When confronted with major life stressors, why is it that some people develop post-traumatic stress disorder while others cope well, even experiencing post-traumatic growth? Researchers agree that the difference lies in each individual's levels of resilience, which includes a factor called hardiness.
Basically, emotional resilience is a person's ability to bounce back after a stressful experience and flexibly adapt to the demands of their changing environment.
But how is this resilience developed?
Where Does Resilience Come From?
Researchers agree that resilience comes from:
- Individual traits
- Social support
It used to be that researchers thought that children who faced immense challenges, poor role models, and inconsistent living conditions and developed into well-rounded adults, were somehow miraculous, but "Endangered Childhood in Modern Times" by Emmy Werner finds that resilient children are not unusual but have well-developed social, academic, or creative skills, easy temperaments, high self-esteem, self-discipline, and strong feelings of personal control.
The results of these traits are that these children are able to develop healthy relationships with people who help them adjust to adverse conditions. Studies have found that even one consistently supportive person (aunt, uncle, parent, teacher, and others) in the life of a child at risk, makes all the difference in convincing the child that they can and will beat the odds. Could you be that supportive person? Are you building self-esteem in your own child?
Fortunately, the new Positive Psychology movement is pressing to find ways to intervene with at-risk children and adults at an early stage, rather than just focusing on trying to fix psychological problems after they develop.
Hardy adults easily develop resiliency and seem to hold certain traits in common: They are people who view themselves as choosing to live challenging lives, appraising stressful situations as opportunities to enhance their life, and reappraising negative situations as positive ones. If we want to develop resilient traits, we can work on the following:
Hardy people are committed to their families, jobs, communities, or other groups or activities that give their life meaning. What are you committed to?
Hardy people have a sense of control over their lives. For instance, they feel that they have access to needed information and they are capable of making informed decisions related to their life demands. There is no doubt that abundant information about various life choices and the consequences of them, exist prolifically. Are you taking advantage of this information to make good choices? Or, do you just give up and let life lead you where it may?
Hardy people view daily life demands as challenges rather than threats. When you encounter a bump in the road, do you simply complain or do you use problem-focused coping skills and seek the appropriate kind of social support? See: How to Cope with Stressful Situations.

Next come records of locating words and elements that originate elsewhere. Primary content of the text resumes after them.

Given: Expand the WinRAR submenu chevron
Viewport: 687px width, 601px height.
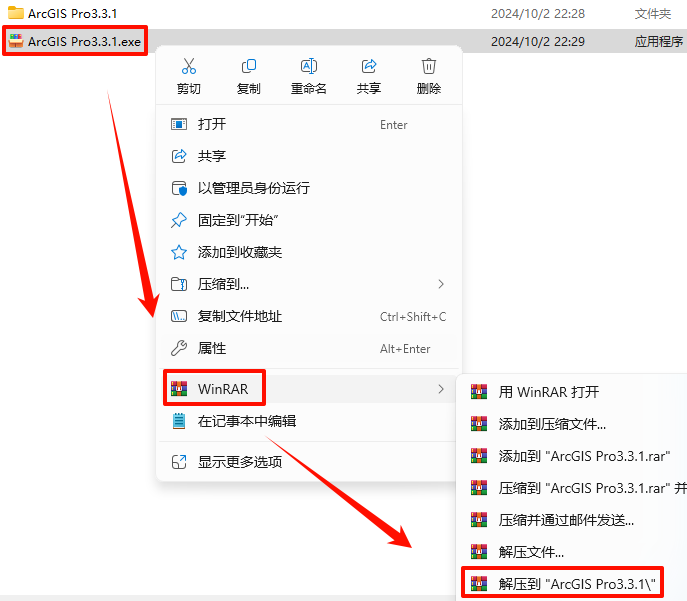Looking at the screenshot, I should tap(441, 389).
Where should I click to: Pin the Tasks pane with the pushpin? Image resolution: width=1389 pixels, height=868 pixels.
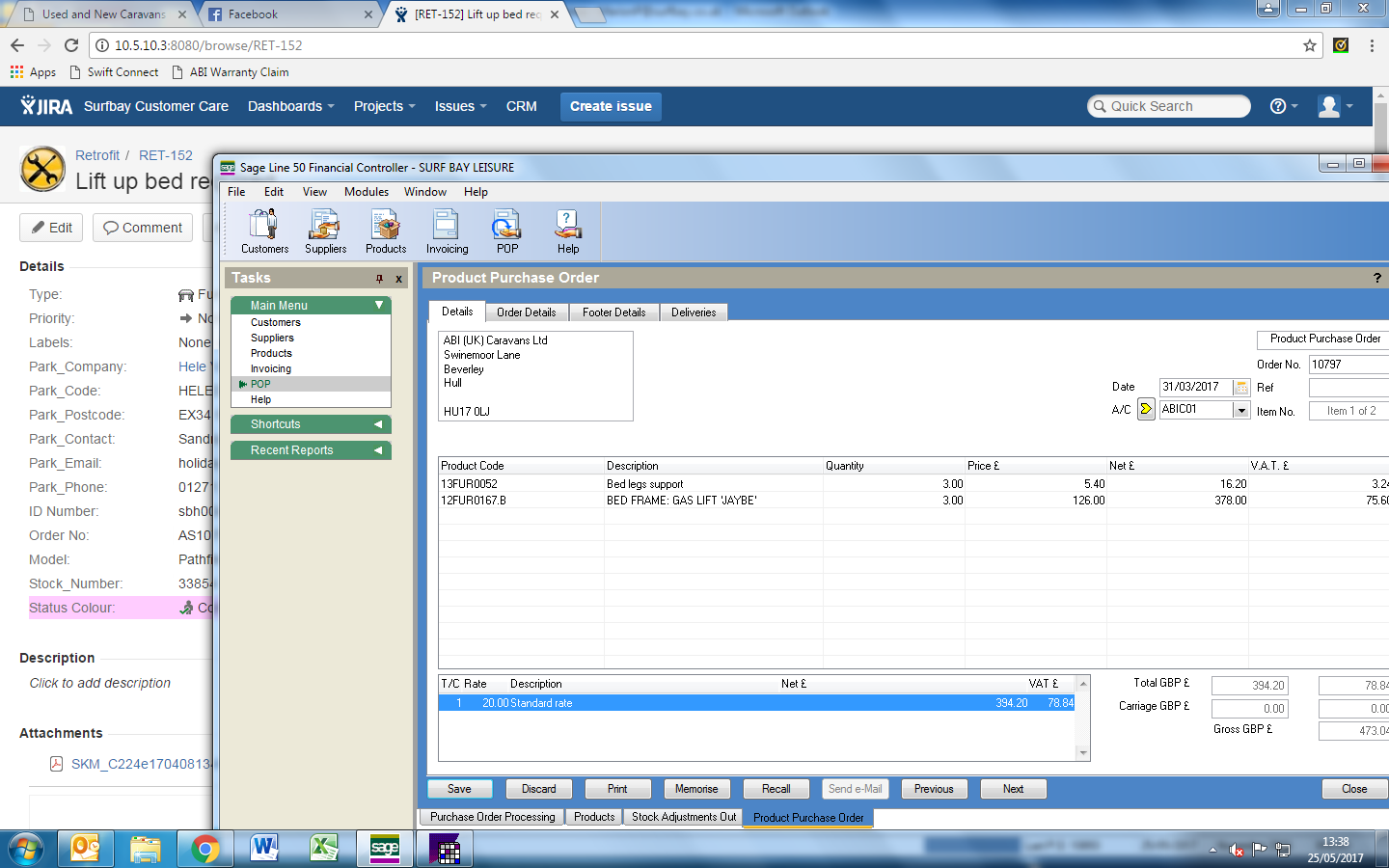[x=379, y=279]
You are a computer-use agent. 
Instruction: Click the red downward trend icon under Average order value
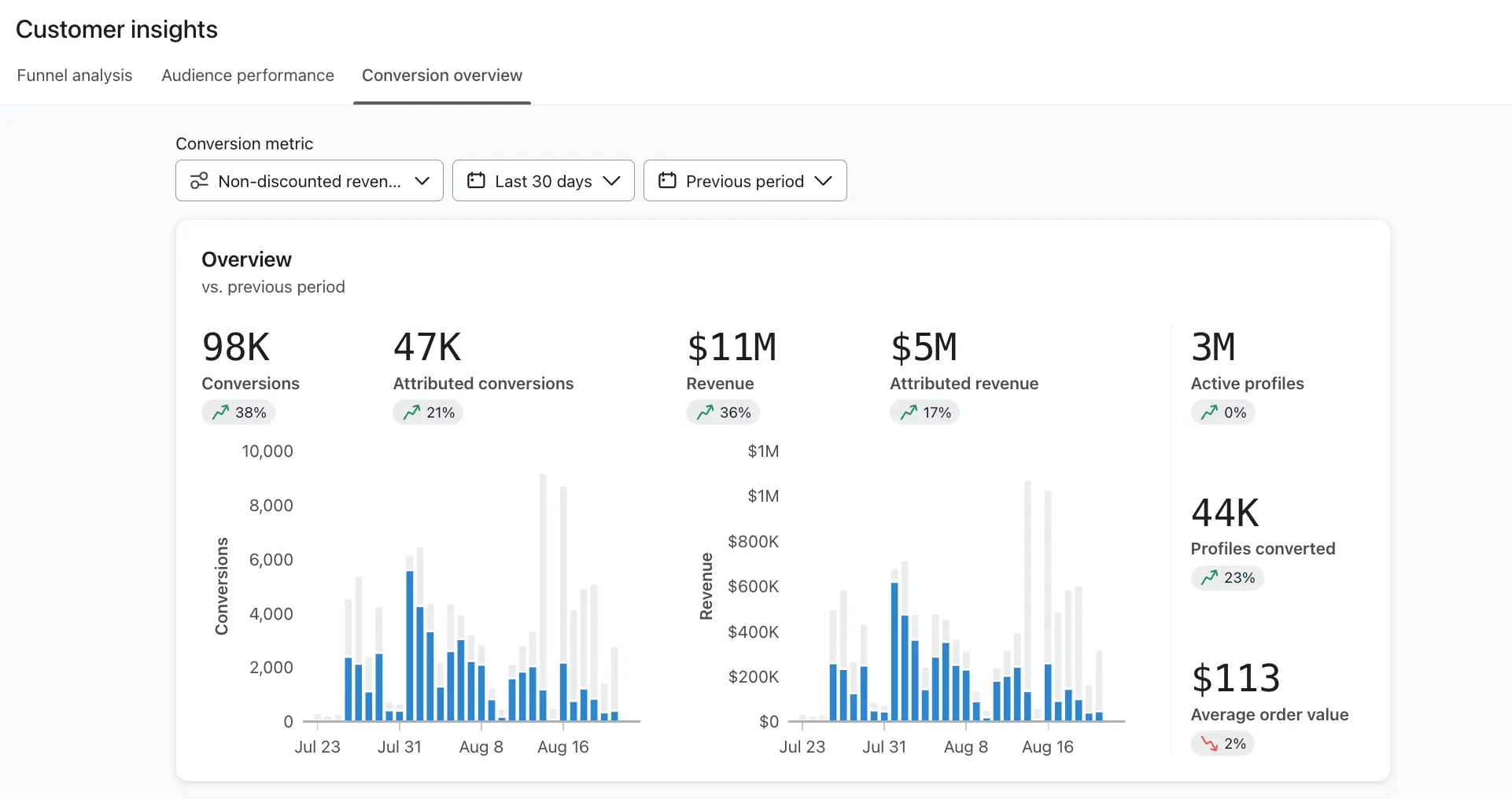[1209, 743]
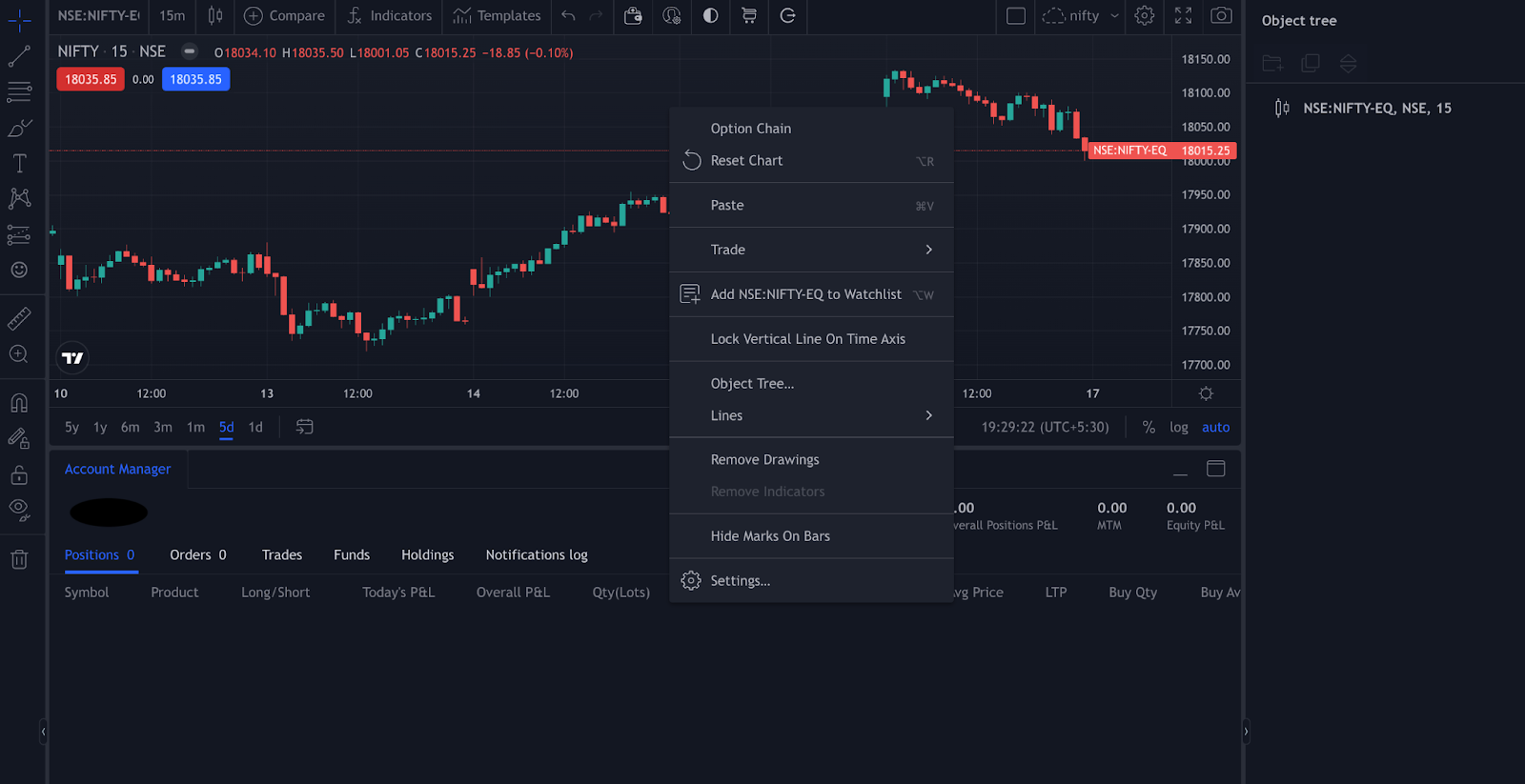Click the go to date calendar icon
The image size is (1525, 784).
304,427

As noted above with the resilient children who remained mentally healthy despite overwhelming odds, social support had the greatest influence in their becoming well-adjusted adults. What sort of support are you seeking out in times of stress? To develop resiliency, we don't need the kind of friends or family who simply listen to our problems and sympathize; we need the kind of support from people who believe that we can overcome our potential problem, who can perhaps convince us that it really isn't a problem but an opportunity, and who firmly believe that we will succeed. See: How Social Support Determines our Ability to Cope with Stress.
Benefits of Resilience
Resiliency has been found to be the single most effective factor in our ability to cope with stress. Researchers have found that resiliency is linked to lower levels of anxiety, active coping styles, decreased caregiver burden, reduced vulnerability to depression, better adaptation of professional women to multiple-role stress, greater spiritual well-being, and fewer negative health outcomes during periods of extended stress.
Even if we didn't have that consistent, positive role model when growing up and had to confront catastrophic or chronic stress, we can improve our resiliency by emulating the traits explained above.